The five women featured in the nine stories of Susi Wyss’s debut, The Civilized World (Holt, $15), are from various cultures and countries linked by the commonalities of life: longing, fear, love, grief. As the stories progress, the women’s lives intersect and the novelistic aspects of the book emerge. In “Names,” Ophelia, the wife of an American Foreign Service Officer, writes down the names of Malawians she meets—a desperate attempt to manage the emotions around her infertility. Ophelia reappears in “Waiting for Solomon” as she tours Ethiopia with Janice while both women wait for child adoptions to be finalized. In the last story, “There Are No Accidents,” Janice happens upon a beauty salon in Ghana run by her former employee, Adjoa, whose twin brother robbed Janice’s house. Wyss’s humane portrait of modern Africa and African women is carefully drawn and astutely, beautifully delivered.
The orphaned nephew of a pastor, Jacob de Zoet is an earnest and naïve clerk with the Dutch East Indies Company. As he arrives on the tiny island of Dejima off the coast of Japan, his goals are two-fold: to prove his worth to his intended’s father and to wipe clean the corruption rampant in the Company. While the Europeans are strictly isolated from the Japanese population, Jacob nonetheless falls in love with a Japanese midwife, Orito, and her story widens the plot into a suspenseful saga of power and passion. David Mitchell is a spellbinding author and The Thousand Autumns Of Jacob De Zoet (Random House, $15), like Jacob himself, is an endearing creation.
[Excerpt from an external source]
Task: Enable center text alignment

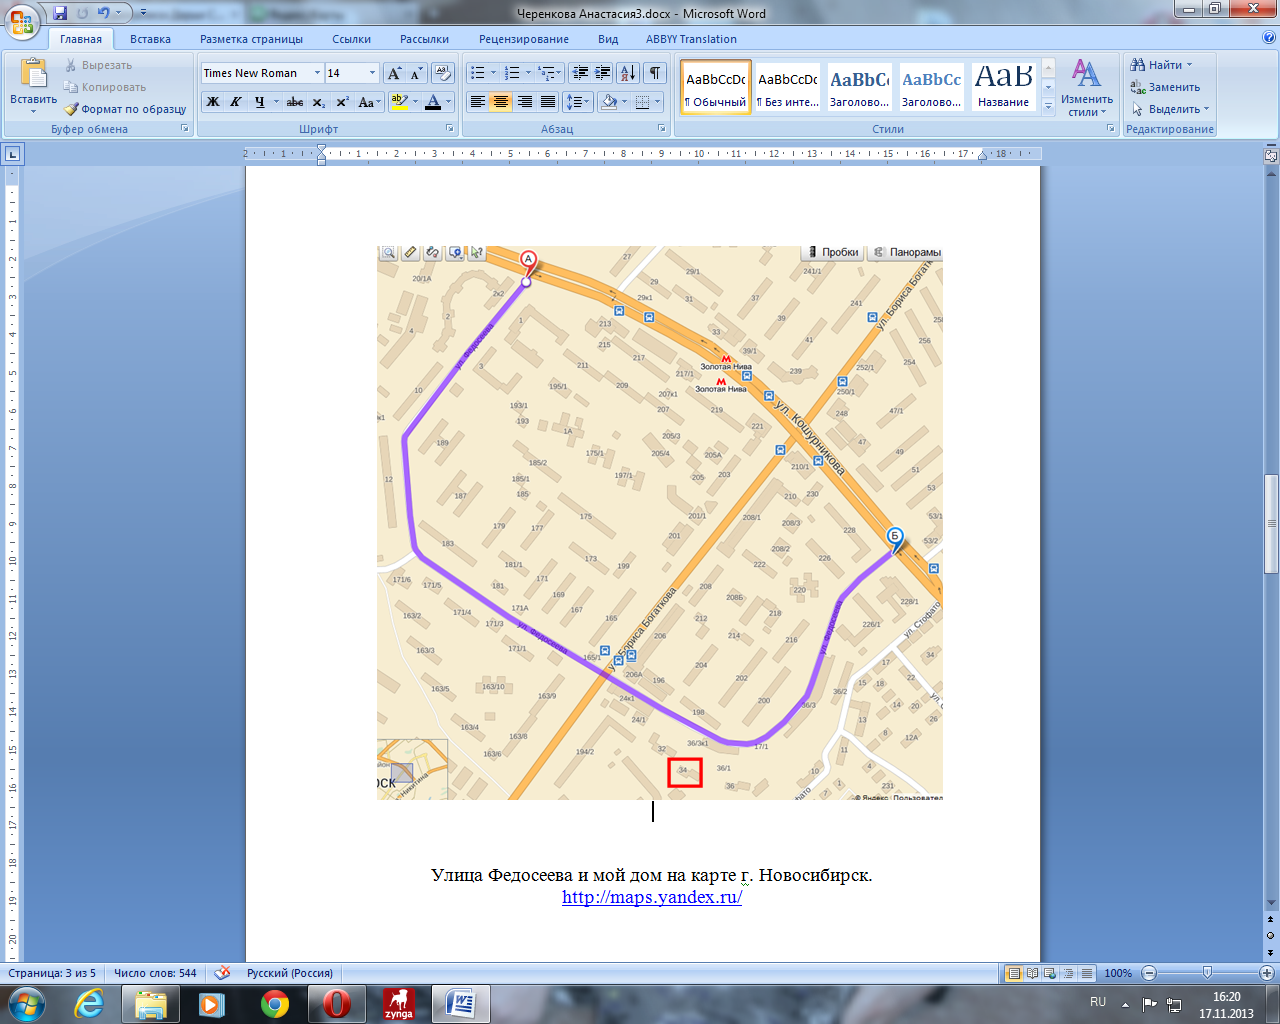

Grab a sketchbook and some pencils and pens! Ivan Brunetti will lead you through a fifteen- week course on how to create your own comics. Cartooning: Philosophy and Practice (Yale Univ., $13) is a small, thin book—but packed with ideas, tips, and exercises. You will begin with doodles to find your own “visual handwriting,” and progress through single-panel cartoons all the way to a four-page story. Brunetti has many clever exercises (condense your favorite novel into a drawing), but always stresses the hard, continuing work of daily drawing. “Practice is philosophy,” he says, and if you follow the course (or even try it for a few weeks), good things will happen.